Passage START

Posted on: Saturday, August 21, 2004

Xerox killer Uyesugi may fight conviction

By Ken Kobayashi
Advertiser Courts Writer

Convicted mass murderer Byran Uyesugi says he's not mentally ill and that he wants to challenge his first-degree murder conviction.

Byran Uyesugi

In his first statements under oath about the gunning down of seven fellow Xerox workers in 1999, Uyesugi insisted his co-workers tried to sabotage his work and said he had been haunted by shadowy spirits at his Nu'uanu home and a mysterious poking in his neck.

Uyesugi made those remarks during two days of depositions at the Tallahatchie Correctional facility in Tutwiler, Miss., where he is serving a life term without possibility of parole for committing the state's worst mass murder.

Uyesugi, 44, a Xerox repairman, went to the company's warehouse on Nimitz Highway the morning of Nov. 2, 1999, and fired his 9 mm semiautomatic Glock more than two dozens times, bringing to Hawai'i the horror of mass workplace violence.

While he never testified during his trial in 2000, his attorneys sought an acquittal based on insanity and did not dispute that he killed the men. By all accounts, he was considered mentally ill, suffering from a delusional disorder or schizophrenia. But the key issue was whether he was so insane that he couldn't "appreciate" that what he was doing was wrong.

A Circuit Court jury needed less than two hours of deliberations before convicting him on the murder charge and related counts.

In 2002, the Hawai'i Supreme Court upheld the convictions and life sentence.

Still pending are lawsuits filed by the victims' families against Xerox managers and Castle Medical Center and the Kaiser Foundation Hospital and others who treated Uyesugi. The suits essentially allege the civil defendants didn't do enough to prevent the slayings.

The deposition was taken on Monday and Tuesday to help both sides prepare for the civil trial scheduled for March before Circuit Judge Eden Hifo.

During the two days, Uyesugi appeared to understand the lawyers' questions and talked about a wide range of topics, including his background, his firearms collection, his co-workers, his hobby of raising fish.

Passage END

▶ _Set of tasks_:
1 – According to the article, how long did the Circuit Court jury deliberate before convicting Uyesugi?
2 – Condense the article's paragraph beginning "While he never testified" into a short bulleted list that keeps its main facts.
3 – Copy the part of the article starting at "In his first" and ending at "in his neck.".

Given data START

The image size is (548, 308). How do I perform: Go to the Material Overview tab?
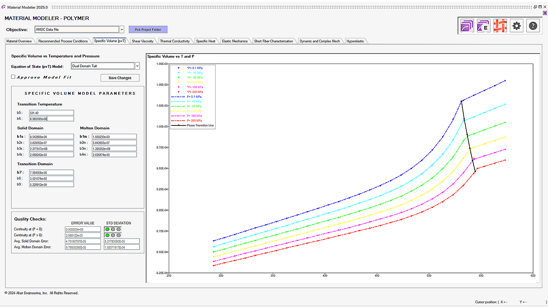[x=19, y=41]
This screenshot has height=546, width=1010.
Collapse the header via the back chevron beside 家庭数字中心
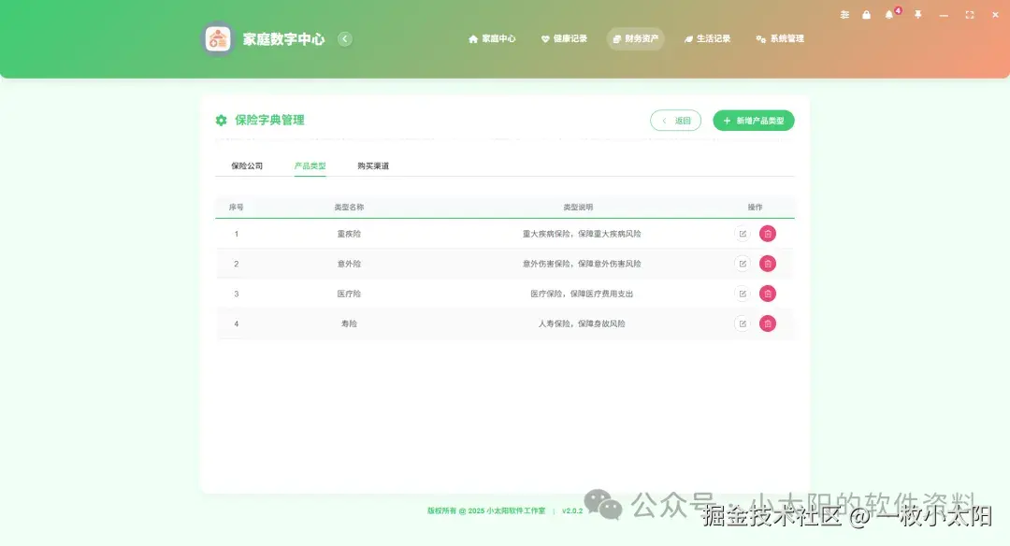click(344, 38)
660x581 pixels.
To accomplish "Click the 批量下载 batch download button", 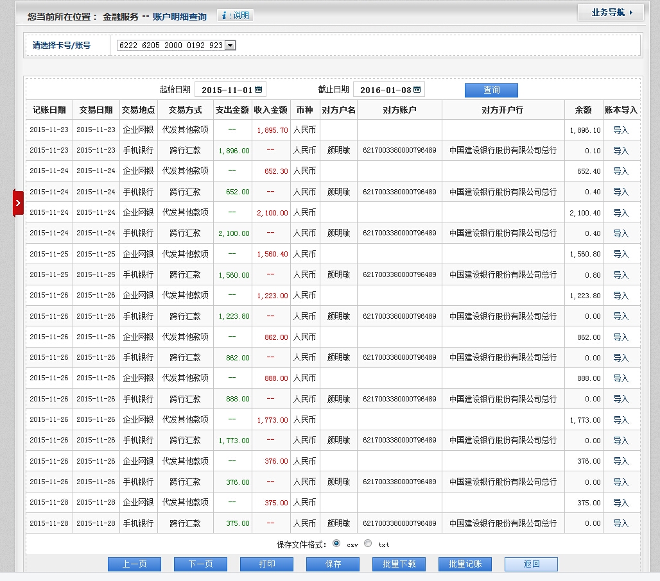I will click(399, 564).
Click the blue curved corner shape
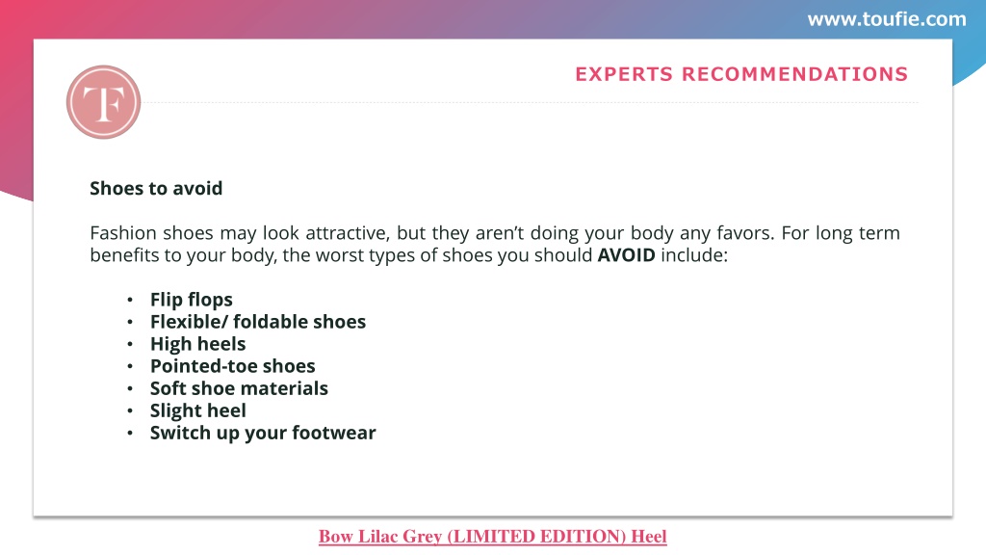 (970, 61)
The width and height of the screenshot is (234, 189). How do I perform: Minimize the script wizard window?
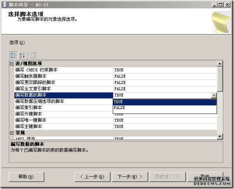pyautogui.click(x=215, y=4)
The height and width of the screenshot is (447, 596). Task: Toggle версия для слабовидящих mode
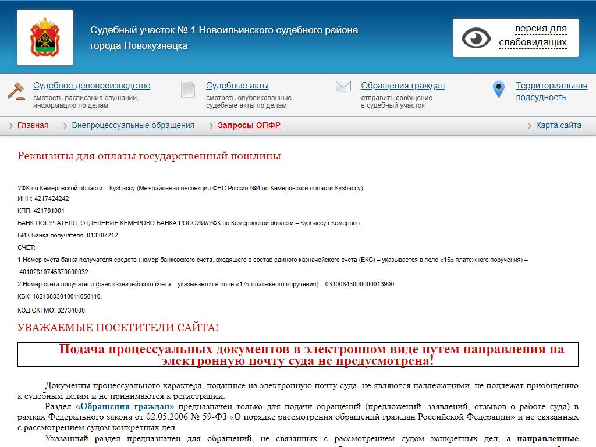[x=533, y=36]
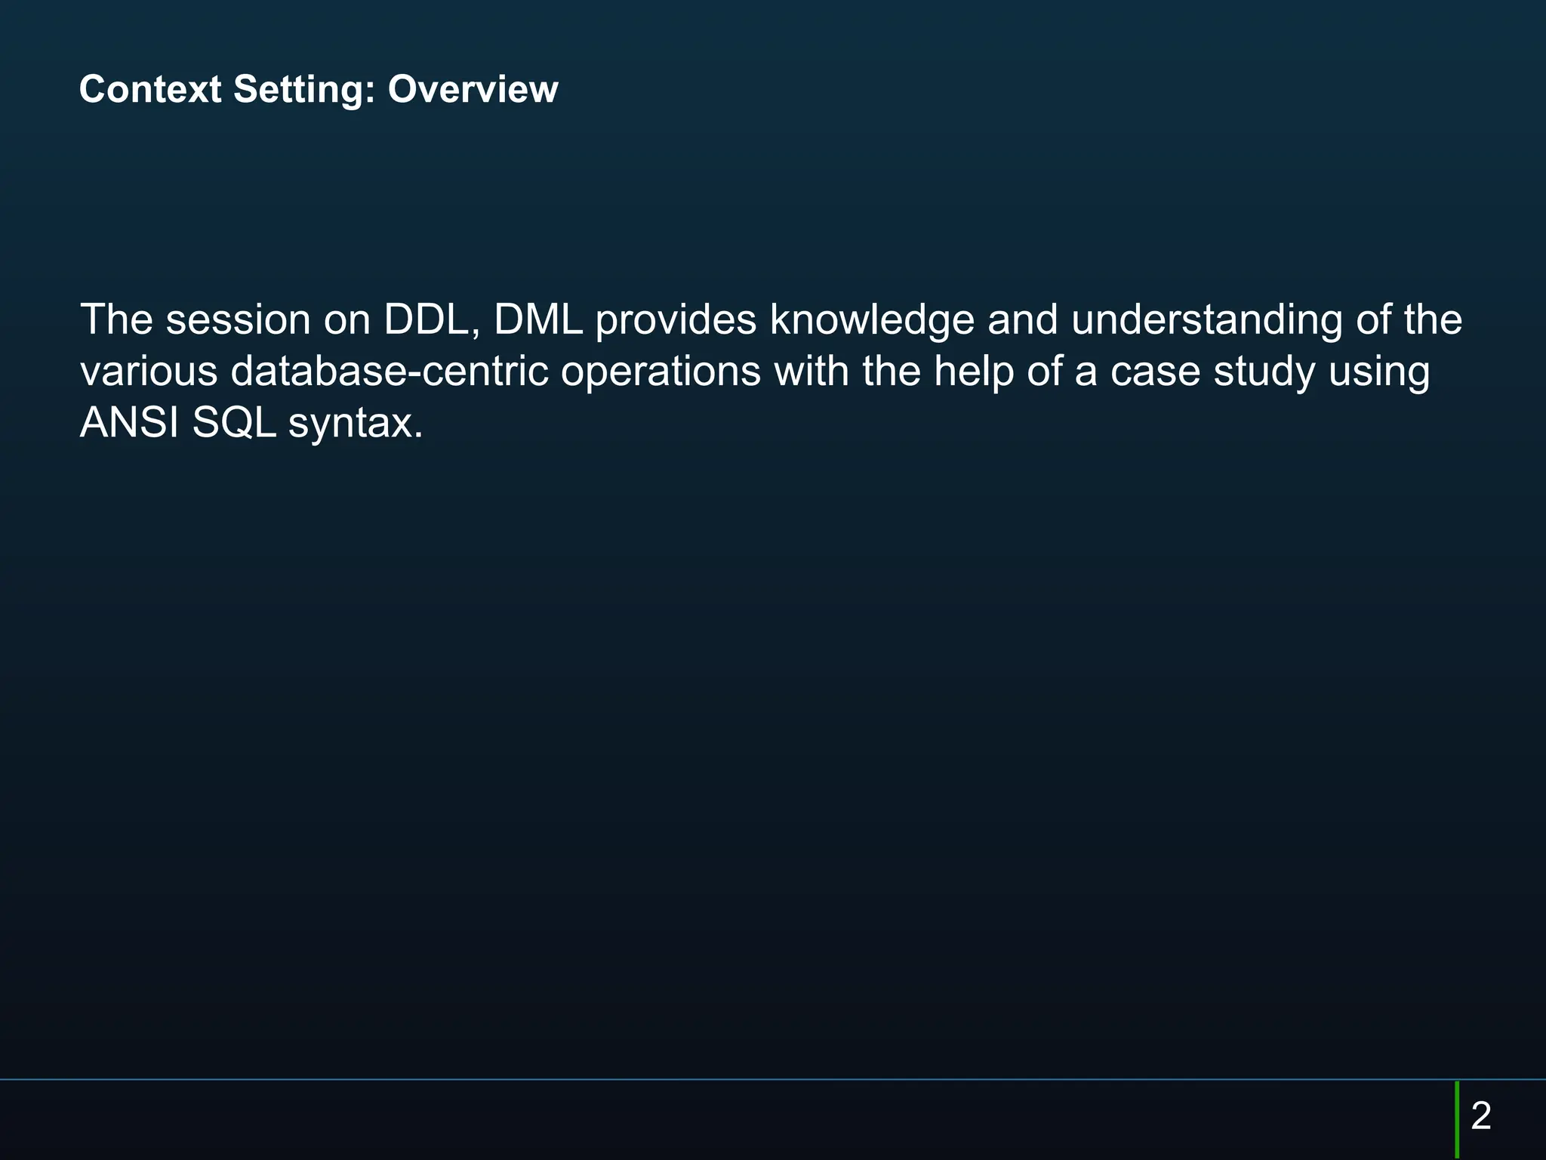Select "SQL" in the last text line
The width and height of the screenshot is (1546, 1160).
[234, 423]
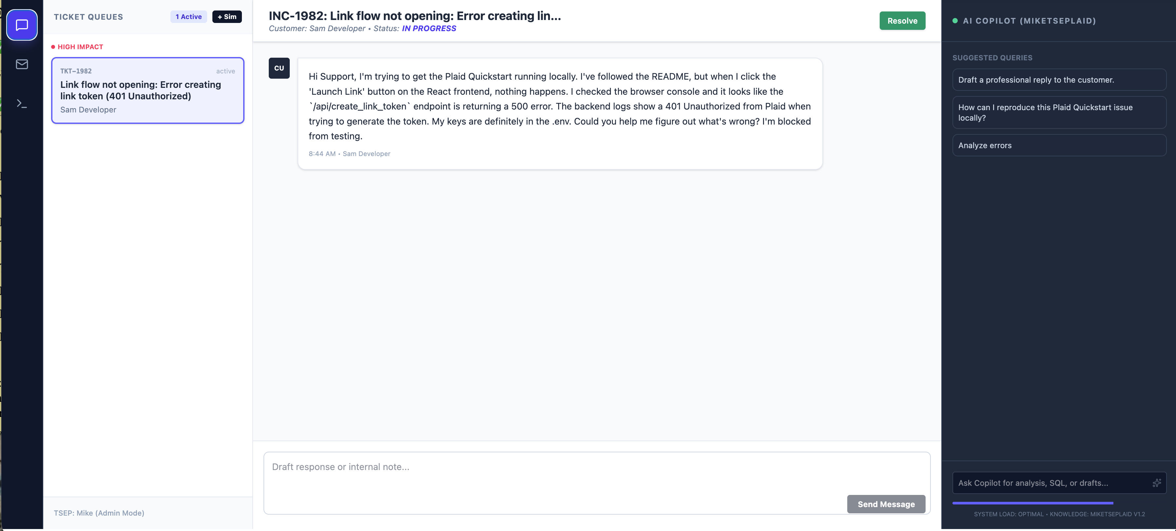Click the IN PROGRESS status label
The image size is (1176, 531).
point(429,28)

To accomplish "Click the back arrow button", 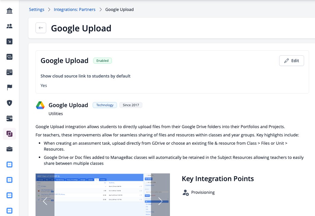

Given data END

▶ _Answers for the exercise_:
1 – Less than two hours.

2 –
- Uyesugi never testified at his 2000 trial.
- His attorneys sought an acquittal based on insanity and did not dispute that he killed the men.
- By all accounts he was mentally ill, with a delusional disorder or schizophrenia.
- The key issue was whether he was so insane that he couldn't "appreciate" that what he was doing was wrong.

3 –
In his first statements under oath about the gunning down of seven fellow Xerox workers in 1999, Uyesugi insisted his co-workers tried to sabotage his work and said he had been haunted by shadowy spirits at his Nu'uanu home and a mysterious poking in his neck.